Feature analysis of PRC2 bound distal regulatory elements (DRE)

The features explored were open chromatin, TFBS and enhancer frim the ENSEMBL regulatory build[42], the key pluripotent TFBS[43], and CGI from UCSC Genome Browser[44]. Specifically, the fold enrichment is the fraction of observed overlap between the 1800 DREs and the feature against the expected background established from 1000 simulations. For each simulation, the DREs were randomly permuted on the chromosome with shuffleBed disallowing overlapping amongst the permuted DREs, the N regions and blacklist. The number of the shuffled DREs that overlap the features is recorded to establish the average and standard deviation of the expected background. The Z-score / standard score is computed as the signed fractional number of the background standard deviations by which the empirical observations is above the background mean.

Gene Ontology Analysis

We performed GO enrichment analysis on 5,825 genes (Supplementary Table 5) that were involved in BA-interactions against the 24,692 genes without BA-interactions using GOrrilla (http://cbl-gorilla.cs.technion.ac.il) with “Mus musculus” selected as reference. The set of 5,825 genes was uploaded as the target, and the set of 24,692 genes was uploaded as the background.

Hi-C data processing

We processed the mESC Hi-C data (GSE35156)[35] with Juicer tools[72] and produced the hic file. Using HiTC (R Bioconductor package)[73], we then called the A/B compartments using gene density data (in R library BSgenome.Mmusculus.UCSC.mm10) by calling ‘pca.hic.regular’ function.

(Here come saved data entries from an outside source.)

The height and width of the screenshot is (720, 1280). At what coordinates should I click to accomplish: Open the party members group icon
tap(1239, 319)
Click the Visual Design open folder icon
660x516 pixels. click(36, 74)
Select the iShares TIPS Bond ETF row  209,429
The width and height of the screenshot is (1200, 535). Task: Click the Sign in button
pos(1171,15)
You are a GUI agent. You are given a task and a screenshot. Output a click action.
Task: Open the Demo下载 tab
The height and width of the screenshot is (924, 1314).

To investigate the interaction between si-Δchr9 to the 29 derepressed genes in the KO clones, we interrogate the most recent high resolution Hi-C data on mESC (GEO number: GSE96107; All 14 runs of HiC_ES_1 SRX2636666)[25]. A total of over 2.5 billion read was processed with Juicer tools[72]. The processed reads resulted 1.2 billion Hi-C contacts, then a genome-wide interaction matrix with 100 kb resolution was generated and ICE-normalized for analysis. We identified the bins where those gene loci were located in the interaction frequency (IF) matrix. In this analysis, we only focus on trans-chromosomal interactions: si-Δchr9 on chr9 with 26 derepressed genes on different chromosomes (3 genes on chr9 were excluded). The average trans-chromosomal interaction frequencies (TIF) of si-Δchr9 bin to the bins that housed these genes was computed. This value was then compared with random picked genes. The distribution of random bins on different chromosomes followed the distribution of chromosomes in the real case. The random picks were permuted 100,000 times, and the average TIF between si-Δchr9 and random picks was computed for each permutation. We observed that the average TIF of si-Δchr9 to the derepressed genes was significantly higher than that of the random picks (Wilcoxon tests’ p-values < 2.2E-16). Another background model we tested comprised of all bins that contained genes (the 30,517 gene model) but excluding bins where repressed genes resided. We repeated the random permutation 100,000 times, and concluded that the average TIF between si-Δchr9 and derepressed genes was significantly higher than that of random background (Wilcoxon test p-values < 2.2E-16).